Policia detenido por abusar sexualmente de su hermana
Un policía de 29 años fue detenido en la localidad mendocina de Palmira, departamento de San Martín, acusado de haber abusado sexualmente de su hermana durante varios años. En el mismo operativo también fue arrestado su padre, quien enfrenta acusaciones similares por parte de la misma víctima.
La causa tomó un giro clave a partir de una prueba genética realizada durante la investigación. Según trascendió, el ADN del efectivo policial presentó una coincidencia del 99% con el de un niño de 10 años, hijo de la denunciante. Este resultado abrió una nueva línea de investigación para determinar las responsabilidades penales de los acusados y esclarecer los hechos denunciados.
De acuerdo con la denuncia presentada recientemente por la mujer, los abusos ocurrieron durante años dentro del ámbito familiar y recién ahora pudo exponer la situación ante la Justicia. A partir de su declaración, la fiscalía comenzó a reunir pruebas y avanzar con distintas medidas investigativas.
Según la información difundida por medios mendocinos, tanto el padre como el hermano de la víctima habrían abusado sexualmente de ella en distintos momentos. La pericia genética habría permitido descartar que el padre sea el progenitor del menor, orientando la investigación hacia el efectivo policial como posible padre biológico del niño.

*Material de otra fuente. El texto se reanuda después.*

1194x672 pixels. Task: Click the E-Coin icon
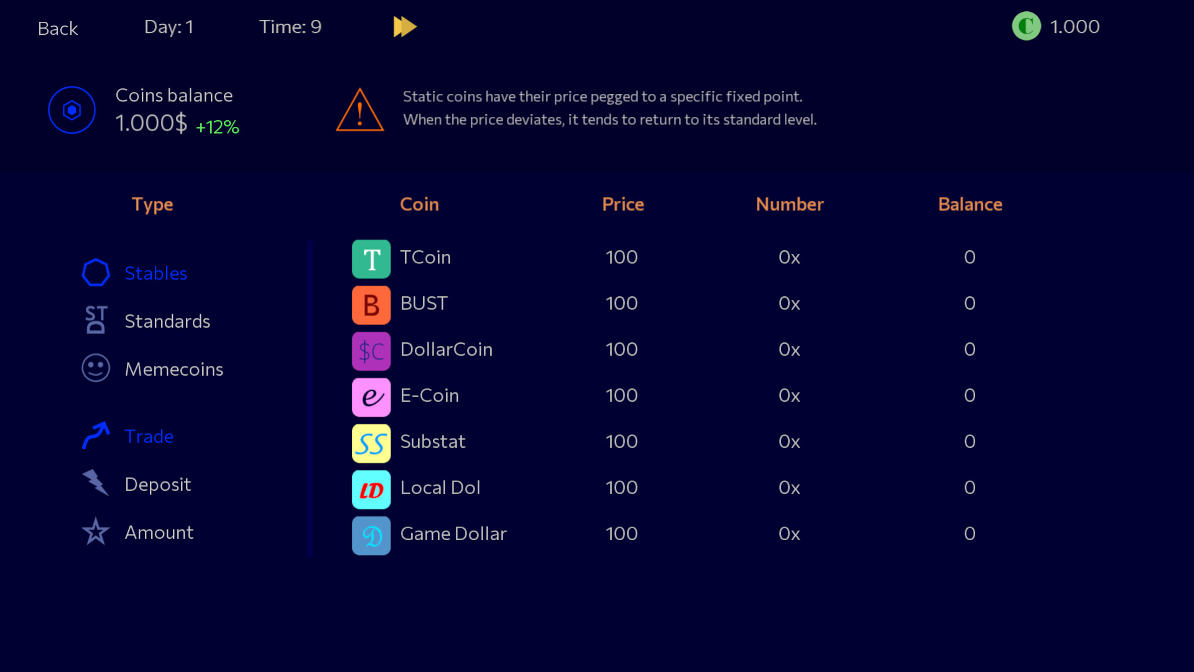(x=371, y=397)
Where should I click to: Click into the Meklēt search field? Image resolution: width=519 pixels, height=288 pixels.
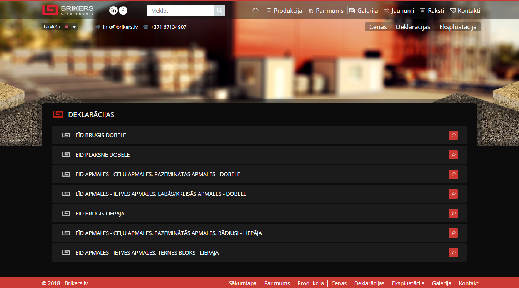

Durante la mañana del jueves se realizaron allanamientos en Palmira que culminaron con la detención de ambos acusados. En los procedimientos también se secuestró el arma reglamentaria calibre 9 milímetros asignada al policía, además de varias municiones que quedaron incorporadas a la causa.
El caso generó una fuerte conmoción en Mendoza debido a la gravedad de las acusaciones y a que uno de los detenidos se desempeñaba como integrante de la Policía Rural provincial. Ambos quedaron a disposición de la Justicia mientras continúan las pericias y la recolección de pruebas.
La denuncia volvió a poner en agenda las situaciones de violencia y abuso que permanecen ocultas durante años dentro de los entornos familiares y que, en muchos casos, recién salen a la luz cuando las víctimas encuentran las condiciones necesarias para denunciar y acceder a la protección judicial.